Documentation of pricing mechanisms
The documentation should ideally present:
- the pricing logic
- the calculation steps
- the determination of the cost base
- the mark-up setting
- the process for year-end adjustments
Common errors NAV is expected to focus on
Discrepancies between data reporting and documentation
Differences in transaction values, different profitability indicators, or inconsistent methodologies may significantly increase the risk of a transfer pricing adjustment.
Lack of segmentation
If a company performs several different functions, but presents profitability only at company level, this may distort the arm’s length comparison.
Lack of DEMPE substantiation
In the case of intangibles, the link between income allocation and value-creating functions is a particularly sensitive audit point.
Lack of a benefit test
Similarly, the benefit test will also be a key element during audits. It has long formed part of transfer pricing methodologies, but it is expected to receive even greater emphasis going forward.
The real question is not the threshold
Tax year 2025 should therefore not be regarded as a genuine simplification. Rather, it is a transitional year that lays the groundwork for the audit practice expected from 2026 onwards.
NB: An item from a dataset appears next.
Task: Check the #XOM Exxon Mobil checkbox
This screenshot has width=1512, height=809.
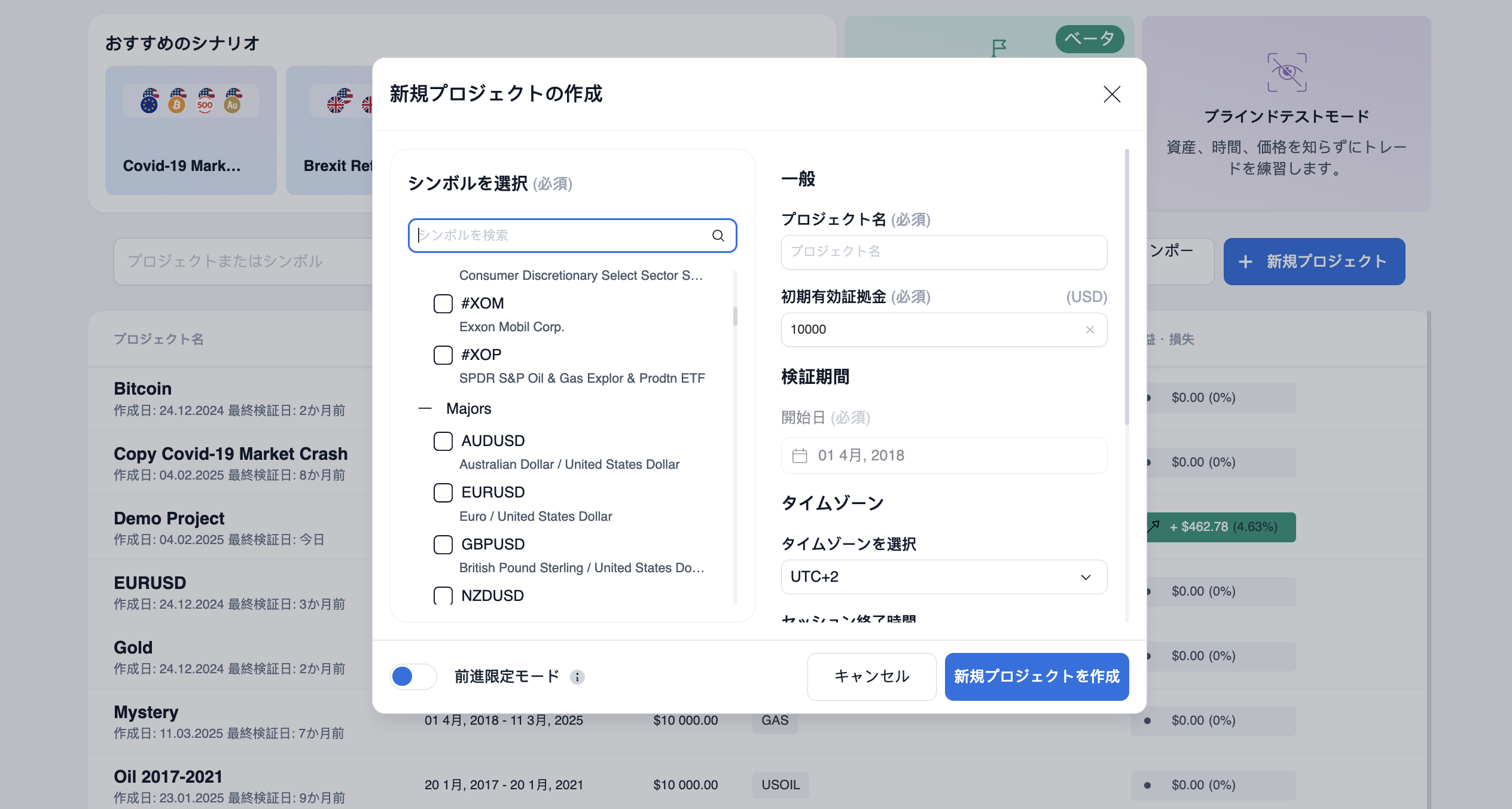Action: click(x=443, y=304)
NAV’s audit plan makes it clear that the focus today is no longer merely on meeting value thresholds, but rather on:
- data-driven selection,
- consistency between documentation and data reporting, and
- substantiation of economic substance and benefit.
The real question is not whether companies may rely on the more favourable exemptions in 2025.
The real challenge is whether the remaining time will be sufficient to prepare transfer pricing practices — especially segmentation — for the stricter audit environment expected from 2026 onward. If this preparation is not carried out, a detailed NAV audit may expose the company’s transfer pricing position to significant professional risk.